En Suecia, Mattias Karlsson, ideológo de los ultraderechistas Demócratas Suecos, lo describió con una metáfora escatológica: "Trump se parece cada vez más a un rey Midas a la inversa, todo lo que toca se convierte en mierda".
El distanciamiento de estas derechas no es sólo una cuestión de principios morales o nacionales, hay también una razón pragmática y calculada. Los sondeos de opinión indican que en estos países la ofensiva de Trump es impopular, por lo tanto, mostrarse incondicionales de Trump quita votos.

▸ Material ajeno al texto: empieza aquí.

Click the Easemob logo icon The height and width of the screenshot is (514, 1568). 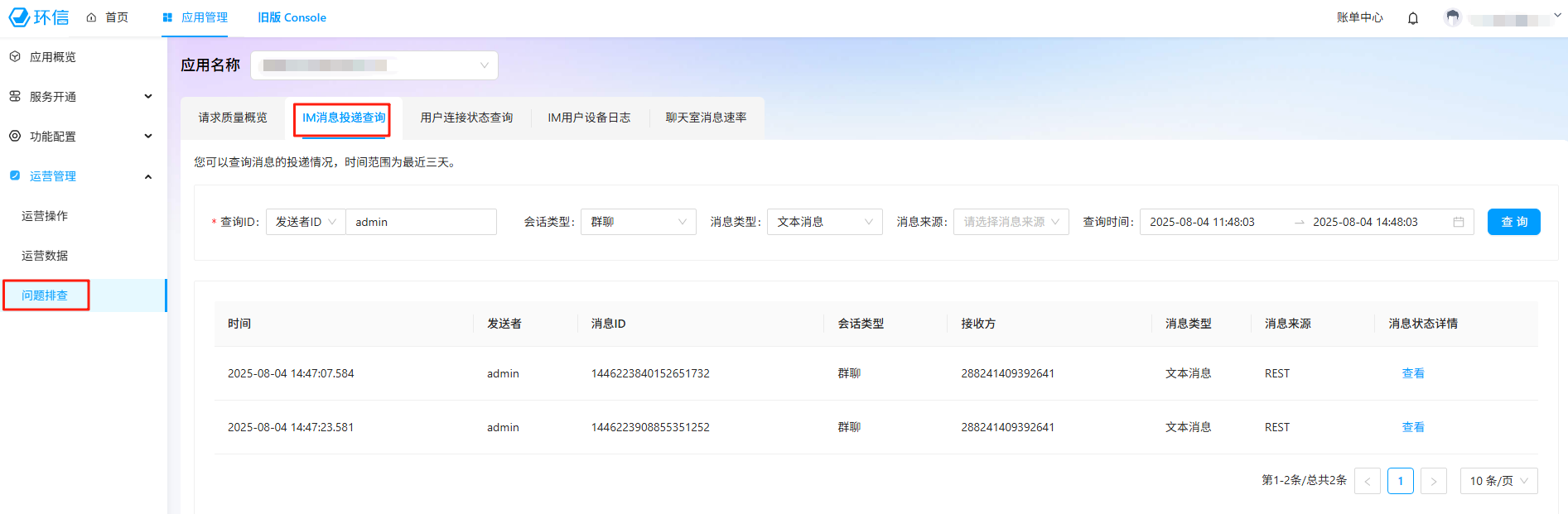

Mattias Karlson y Bart de Wever comparten grupo en el Parlamento Europeo con Giorgia Meloni (Fratelli d'Italia), el Ley y Justicia polaco, y algunos parlamentarios del Se acabó la fiesta de Alvise Pérez. Jordan Bardella y Anders Vistisen están en el mismo grupo que La Lega, Chega, Fidesz de Orban y Vox.
Los sigue habiendo fieles
No ha habido voces críticas similares en la derecha radical de Polonia o España, por ejemplo, y, probablemente, el más fiel de todos es el húngaro Orban, considerado ya el caballo de Troya de Trump y Putin en la Unión Europa. No sólo no se ha distanciado del presidente de los Estados Unidos, sino que el jueves acudió y firmó el acto fundacional de esa Junta de Paz que ha creado Trump, donde él invita, él designa sucesor y es el único con derecho a veto. Una ONU a la medida de Trump donde invita los presidentes de Rusia y Bielorrusia y "desinvita" al primer ministro de Canadá, Mark Carney.
Entre dos aguas y perfilándose como el puente entre la Unión Europea y Trump se sitúa la presidenta del Gobierno italiano, Giorgia Meloni, que desde que está en el poder ha logrado que ya no le tengan en cuenta los orígenes neofascistas y se la acepte como una líder homologable al centroderecha europeo.